▶ Exercise
Extract every line below that contains the word "will".

***** Records provided

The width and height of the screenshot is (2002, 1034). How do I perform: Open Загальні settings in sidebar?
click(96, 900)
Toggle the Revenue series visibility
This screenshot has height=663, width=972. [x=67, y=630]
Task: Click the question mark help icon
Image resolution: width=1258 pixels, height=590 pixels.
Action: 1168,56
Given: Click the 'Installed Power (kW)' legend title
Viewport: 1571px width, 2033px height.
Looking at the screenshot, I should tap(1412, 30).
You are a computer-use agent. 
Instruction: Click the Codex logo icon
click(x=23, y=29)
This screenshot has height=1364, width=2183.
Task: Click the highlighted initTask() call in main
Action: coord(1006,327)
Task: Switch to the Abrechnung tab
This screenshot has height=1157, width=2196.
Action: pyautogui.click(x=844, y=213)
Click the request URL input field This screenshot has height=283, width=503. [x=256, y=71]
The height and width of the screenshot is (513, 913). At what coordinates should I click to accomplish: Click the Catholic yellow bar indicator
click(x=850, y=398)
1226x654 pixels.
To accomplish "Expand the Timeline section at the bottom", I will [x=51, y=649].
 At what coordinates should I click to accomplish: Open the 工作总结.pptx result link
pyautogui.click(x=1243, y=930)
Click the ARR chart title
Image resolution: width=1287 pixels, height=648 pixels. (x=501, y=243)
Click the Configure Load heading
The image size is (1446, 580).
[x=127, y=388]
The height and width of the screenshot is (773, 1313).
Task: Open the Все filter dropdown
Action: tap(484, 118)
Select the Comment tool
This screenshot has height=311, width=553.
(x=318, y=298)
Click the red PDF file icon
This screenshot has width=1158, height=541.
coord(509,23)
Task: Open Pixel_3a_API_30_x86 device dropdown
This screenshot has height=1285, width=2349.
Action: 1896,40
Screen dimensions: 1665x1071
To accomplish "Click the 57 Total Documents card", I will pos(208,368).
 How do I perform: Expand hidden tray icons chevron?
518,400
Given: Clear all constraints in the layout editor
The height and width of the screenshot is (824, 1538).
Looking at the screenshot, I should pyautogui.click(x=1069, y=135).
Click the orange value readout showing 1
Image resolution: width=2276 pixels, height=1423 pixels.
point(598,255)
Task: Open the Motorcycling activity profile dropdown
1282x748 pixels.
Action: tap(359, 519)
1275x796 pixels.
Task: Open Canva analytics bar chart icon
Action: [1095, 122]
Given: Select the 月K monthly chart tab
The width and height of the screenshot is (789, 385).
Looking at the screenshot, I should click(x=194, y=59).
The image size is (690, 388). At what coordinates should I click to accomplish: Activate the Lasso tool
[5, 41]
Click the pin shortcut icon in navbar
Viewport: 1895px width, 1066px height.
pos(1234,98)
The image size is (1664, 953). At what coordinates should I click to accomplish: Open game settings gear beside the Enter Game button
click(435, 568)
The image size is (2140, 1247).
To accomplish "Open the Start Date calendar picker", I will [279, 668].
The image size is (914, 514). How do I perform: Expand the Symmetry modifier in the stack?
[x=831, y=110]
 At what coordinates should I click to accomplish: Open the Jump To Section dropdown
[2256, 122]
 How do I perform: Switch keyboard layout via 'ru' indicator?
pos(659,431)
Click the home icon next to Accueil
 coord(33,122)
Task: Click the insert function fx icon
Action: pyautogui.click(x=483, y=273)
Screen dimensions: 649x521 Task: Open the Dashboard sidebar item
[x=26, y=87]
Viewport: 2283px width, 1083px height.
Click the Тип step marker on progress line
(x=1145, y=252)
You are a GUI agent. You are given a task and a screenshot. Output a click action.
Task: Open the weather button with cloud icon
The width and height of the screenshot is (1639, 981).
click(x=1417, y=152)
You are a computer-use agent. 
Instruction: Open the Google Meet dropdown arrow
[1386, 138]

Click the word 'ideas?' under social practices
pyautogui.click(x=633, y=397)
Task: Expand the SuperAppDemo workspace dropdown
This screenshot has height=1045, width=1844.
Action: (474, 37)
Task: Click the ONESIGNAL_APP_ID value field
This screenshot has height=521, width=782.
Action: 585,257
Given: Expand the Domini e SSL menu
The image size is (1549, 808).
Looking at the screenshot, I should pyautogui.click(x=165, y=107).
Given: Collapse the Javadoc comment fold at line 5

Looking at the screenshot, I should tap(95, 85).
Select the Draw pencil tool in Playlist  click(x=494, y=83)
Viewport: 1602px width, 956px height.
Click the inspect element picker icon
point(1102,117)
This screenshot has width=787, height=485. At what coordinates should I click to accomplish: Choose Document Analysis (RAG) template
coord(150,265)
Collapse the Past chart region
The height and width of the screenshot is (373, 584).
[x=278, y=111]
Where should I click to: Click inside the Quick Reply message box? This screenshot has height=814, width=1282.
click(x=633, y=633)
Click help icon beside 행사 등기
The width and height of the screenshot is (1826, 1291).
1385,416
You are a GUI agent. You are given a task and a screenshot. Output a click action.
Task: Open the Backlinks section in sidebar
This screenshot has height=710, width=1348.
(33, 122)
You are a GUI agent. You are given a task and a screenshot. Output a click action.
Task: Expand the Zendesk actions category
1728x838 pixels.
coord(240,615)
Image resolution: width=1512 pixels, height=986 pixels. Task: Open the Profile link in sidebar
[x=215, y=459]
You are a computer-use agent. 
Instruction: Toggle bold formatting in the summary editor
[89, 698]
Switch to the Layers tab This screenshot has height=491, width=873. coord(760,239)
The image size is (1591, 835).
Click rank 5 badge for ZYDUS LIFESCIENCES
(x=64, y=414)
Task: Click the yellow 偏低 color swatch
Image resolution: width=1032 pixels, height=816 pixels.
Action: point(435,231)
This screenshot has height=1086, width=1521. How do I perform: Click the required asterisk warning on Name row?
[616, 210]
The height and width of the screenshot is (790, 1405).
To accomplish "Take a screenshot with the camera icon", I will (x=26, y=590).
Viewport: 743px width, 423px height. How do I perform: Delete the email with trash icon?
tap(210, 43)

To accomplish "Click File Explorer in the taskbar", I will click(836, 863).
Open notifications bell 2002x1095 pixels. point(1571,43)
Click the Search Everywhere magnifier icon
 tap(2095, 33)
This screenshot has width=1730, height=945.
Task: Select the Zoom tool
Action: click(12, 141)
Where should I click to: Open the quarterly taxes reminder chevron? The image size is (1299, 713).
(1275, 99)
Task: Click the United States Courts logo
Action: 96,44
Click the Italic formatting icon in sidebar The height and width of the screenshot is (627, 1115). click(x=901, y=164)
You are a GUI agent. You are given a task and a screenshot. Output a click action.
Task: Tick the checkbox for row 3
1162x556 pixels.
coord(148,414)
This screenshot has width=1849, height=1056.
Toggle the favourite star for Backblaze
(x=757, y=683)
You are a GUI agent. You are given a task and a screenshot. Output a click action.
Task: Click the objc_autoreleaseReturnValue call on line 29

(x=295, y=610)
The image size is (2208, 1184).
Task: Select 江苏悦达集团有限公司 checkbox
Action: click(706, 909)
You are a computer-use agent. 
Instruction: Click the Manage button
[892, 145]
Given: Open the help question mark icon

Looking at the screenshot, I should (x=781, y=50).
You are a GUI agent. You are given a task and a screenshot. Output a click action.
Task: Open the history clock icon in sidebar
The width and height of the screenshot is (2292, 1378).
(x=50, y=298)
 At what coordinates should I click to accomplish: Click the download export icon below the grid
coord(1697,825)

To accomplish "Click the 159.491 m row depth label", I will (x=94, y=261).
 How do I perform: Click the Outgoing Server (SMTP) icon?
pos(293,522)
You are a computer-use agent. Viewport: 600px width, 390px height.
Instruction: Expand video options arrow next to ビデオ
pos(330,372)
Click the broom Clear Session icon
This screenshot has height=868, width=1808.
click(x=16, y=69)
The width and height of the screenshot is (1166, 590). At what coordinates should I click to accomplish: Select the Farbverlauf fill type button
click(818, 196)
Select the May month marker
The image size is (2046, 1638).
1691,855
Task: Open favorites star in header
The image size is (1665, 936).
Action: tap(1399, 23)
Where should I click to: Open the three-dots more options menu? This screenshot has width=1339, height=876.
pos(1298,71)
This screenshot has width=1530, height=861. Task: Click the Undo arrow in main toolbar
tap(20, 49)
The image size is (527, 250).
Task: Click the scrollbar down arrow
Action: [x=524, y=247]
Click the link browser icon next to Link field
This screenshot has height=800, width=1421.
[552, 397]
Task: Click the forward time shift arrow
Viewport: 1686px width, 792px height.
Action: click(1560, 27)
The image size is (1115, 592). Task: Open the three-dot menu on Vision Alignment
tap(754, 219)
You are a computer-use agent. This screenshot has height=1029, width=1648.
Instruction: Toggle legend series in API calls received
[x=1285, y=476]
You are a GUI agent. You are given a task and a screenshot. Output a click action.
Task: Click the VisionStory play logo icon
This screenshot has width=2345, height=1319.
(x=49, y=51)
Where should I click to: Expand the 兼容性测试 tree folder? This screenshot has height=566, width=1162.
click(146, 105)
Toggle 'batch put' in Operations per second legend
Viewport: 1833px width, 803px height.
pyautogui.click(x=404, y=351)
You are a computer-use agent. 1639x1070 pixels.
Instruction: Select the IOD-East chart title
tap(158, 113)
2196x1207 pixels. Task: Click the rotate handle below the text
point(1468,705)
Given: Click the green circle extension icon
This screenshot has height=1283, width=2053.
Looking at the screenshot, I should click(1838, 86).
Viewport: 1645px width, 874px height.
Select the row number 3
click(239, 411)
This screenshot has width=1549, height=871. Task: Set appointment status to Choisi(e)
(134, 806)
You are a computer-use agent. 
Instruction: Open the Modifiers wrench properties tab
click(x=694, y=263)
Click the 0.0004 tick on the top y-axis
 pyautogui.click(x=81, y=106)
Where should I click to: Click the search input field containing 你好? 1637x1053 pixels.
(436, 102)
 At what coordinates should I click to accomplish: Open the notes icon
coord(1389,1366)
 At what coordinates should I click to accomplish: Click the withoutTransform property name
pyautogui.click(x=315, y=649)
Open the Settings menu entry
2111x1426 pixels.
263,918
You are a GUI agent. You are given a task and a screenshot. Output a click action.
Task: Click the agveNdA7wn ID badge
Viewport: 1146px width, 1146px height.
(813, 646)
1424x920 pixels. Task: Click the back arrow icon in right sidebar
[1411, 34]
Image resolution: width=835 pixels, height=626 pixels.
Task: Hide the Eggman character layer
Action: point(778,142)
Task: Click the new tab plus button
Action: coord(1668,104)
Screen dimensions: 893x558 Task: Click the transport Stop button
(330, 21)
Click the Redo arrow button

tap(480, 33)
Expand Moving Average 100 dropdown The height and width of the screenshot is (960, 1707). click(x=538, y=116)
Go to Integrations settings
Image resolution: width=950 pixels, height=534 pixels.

**********

▶ Reply to the task
To accomplish "Expand the Timeline section at the bottom", I will [x=51, y=649].
To accomplish "Click the 57 Total Documents card", I will pos(208,368).
To accomplish "Open the Start Date calendar picker", I will [279, 668].
To accomplish "Take a screenshot with the camera icon", I will (x=26, y=590).
To accomplish "Click File Explorer in the taskbar", I will click(836, 863).
To accomplish "Click the 159.491 m row depth label", I will (x=94, y=261).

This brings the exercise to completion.